Information START

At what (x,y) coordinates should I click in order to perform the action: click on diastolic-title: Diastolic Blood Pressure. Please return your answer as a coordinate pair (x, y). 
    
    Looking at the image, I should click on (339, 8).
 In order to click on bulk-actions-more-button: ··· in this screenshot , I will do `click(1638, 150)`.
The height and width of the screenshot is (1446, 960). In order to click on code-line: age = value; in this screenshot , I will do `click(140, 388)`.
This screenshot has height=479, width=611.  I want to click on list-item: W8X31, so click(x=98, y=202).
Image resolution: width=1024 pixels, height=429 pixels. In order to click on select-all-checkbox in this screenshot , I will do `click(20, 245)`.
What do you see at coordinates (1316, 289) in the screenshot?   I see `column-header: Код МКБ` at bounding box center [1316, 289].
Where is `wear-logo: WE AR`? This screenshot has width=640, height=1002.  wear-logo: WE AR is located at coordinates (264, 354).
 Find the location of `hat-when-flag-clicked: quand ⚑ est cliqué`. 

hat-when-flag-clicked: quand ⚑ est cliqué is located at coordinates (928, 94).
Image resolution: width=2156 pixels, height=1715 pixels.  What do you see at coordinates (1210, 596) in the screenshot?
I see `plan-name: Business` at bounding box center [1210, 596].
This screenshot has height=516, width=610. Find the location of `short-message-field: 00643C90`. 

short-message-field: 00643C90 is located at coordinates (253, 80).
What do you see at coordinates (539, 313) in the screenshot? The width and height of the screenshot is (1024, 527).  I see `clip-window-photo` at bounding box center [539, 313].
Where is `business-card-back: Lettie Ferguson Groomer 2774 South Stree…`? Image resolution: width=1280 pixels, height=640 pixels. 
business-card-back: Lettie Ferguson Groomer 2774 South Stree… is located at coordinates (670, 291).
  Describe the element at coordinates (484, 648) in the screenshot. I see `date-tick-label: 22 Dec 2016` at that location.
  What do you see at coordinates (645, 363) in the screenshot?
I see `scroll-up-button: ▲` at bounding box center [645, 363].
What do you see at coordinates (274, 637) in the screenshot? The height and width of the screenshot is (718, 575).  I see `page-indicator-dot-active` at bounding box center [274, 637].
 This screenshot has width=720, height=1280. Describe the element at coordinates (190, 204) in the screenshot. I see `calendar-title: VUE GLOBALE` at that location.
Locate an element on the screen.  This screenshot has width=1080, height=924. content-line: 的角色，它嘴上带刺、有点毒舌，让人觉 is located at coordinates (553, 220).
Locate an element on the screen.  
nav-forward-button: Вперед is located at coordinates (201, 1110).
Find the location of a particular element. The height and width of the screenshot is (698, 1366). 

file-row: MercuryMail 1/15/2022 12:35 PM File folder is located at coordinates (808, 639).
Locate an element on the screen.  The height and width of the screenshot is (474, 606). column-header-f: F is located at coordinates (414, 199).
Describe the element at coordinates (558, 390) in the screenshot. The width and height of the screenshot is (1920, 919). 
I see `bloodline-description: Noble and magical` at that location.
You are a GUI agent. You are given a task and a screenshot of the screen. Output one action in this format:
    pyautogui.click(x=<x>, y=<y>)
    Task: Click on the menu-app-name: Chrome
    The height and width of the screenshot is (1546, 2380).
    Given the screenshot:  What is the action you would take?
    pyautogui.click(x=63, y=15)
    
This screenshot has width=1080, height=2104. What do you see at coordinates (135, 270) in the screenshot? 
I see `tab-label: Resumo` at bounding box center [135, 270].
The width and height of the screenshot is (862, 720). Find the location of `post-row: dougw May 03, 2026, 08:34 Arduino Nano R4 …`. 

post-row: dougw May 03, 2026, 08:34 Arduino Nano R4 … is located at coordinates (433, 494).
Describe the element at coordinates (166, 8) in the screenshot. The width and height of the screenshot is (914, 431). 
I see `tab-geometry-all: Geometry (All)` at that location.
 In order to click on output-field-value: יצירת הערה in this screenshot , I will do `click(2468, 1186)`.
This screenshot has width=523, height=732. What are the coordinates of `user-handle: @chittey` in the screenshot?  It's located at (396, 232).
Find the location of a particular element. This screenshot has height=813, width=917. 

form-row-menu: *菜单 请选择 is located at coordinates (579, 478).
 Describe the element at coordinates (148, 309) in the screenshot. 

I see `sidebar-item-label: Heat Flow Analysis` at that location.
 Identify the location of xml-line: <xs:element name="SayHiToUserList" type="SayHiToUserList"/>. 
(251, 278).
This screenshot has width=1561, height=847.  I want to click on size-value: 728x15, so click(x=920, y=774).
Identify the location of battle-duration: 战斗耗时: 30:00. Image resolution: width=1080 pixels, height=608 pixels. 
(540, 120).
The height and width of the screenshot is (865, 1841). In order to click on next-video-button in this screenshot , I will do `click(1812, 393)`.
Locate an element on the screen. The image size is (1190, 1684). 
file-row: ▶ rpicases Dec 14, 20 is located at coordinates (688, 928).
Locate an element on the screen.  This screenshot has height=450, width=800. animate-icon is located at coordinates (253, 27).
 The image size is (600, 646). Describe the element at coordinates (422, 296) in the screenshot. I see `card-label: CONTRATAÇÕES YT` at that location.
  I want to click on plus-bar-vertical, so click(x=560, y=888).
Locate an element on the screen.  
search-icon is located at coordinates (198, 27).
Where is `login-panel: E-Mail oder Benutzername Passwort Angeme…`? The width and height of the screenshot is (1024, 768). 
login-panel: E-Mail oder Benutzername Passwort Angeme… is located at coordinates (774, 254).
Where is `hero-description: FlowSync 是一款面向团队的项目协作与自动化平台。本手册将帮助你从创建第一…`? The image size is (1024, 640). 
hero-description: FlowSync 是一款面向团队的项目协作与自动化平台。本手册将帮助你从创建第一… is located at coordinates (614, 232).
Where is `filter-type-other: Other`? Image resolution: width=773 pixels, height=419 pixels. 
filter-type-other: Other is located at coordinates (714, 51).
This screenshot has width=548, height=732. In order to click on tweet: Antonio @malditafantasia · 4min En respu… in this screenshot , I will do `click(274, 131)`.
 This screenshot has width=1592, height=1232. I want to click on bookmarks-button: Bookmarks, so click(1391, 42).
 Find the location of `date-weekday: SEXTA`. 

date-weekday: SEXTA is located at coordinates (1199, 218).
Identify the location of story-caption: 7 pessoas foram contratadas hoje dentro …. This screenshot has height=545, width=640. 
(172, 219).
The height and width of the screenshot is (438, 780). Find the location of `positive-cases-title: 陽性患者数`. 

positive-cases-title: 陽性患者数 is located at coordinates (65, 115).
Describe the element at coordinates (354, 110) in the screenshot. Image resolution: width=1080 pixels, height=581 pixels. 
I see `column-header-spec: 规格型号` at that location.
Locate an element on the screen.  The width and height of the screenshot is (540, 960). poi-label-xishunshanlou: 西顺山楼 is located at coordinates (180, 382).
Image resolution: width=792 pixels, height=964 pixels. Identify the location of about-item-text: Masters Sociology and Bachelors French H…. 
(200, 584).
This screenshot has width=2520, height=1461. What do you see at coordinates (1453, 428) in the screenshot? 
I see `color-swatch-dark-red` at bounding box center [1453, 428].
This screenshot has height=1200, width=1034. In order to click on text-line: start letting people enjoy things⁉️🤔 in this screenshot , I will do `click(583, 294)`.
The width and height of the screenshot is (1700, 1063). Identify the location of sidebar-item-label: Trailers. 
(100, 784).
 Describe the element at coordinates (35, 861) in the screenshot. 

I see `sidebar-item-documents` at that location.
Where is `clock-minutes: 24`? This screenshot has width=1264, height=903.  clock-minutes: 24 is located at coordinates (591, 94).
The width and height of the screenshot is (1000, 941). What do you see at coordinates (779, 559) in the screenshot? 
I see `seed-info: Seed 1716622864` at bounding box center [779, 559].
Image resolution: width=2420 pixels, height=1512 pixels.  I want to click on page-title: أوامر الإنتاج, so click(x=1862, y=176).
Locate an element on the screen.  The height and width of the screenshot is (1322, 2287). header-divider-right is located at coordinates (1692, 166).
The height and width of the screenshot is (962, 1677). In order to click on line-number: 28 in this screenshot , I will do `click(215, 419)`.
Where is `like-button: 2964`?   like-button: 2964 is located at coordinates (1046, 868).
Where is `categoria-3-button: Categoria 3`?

Information END

List each line of the records above that contains the word "when".

 Find the location of `hat-when-flag-clicked: quand ⚑ est cliqué`. 
hat-when-flag-clicked: quand ⚑ est cliqué is located at coordinates (928, 94).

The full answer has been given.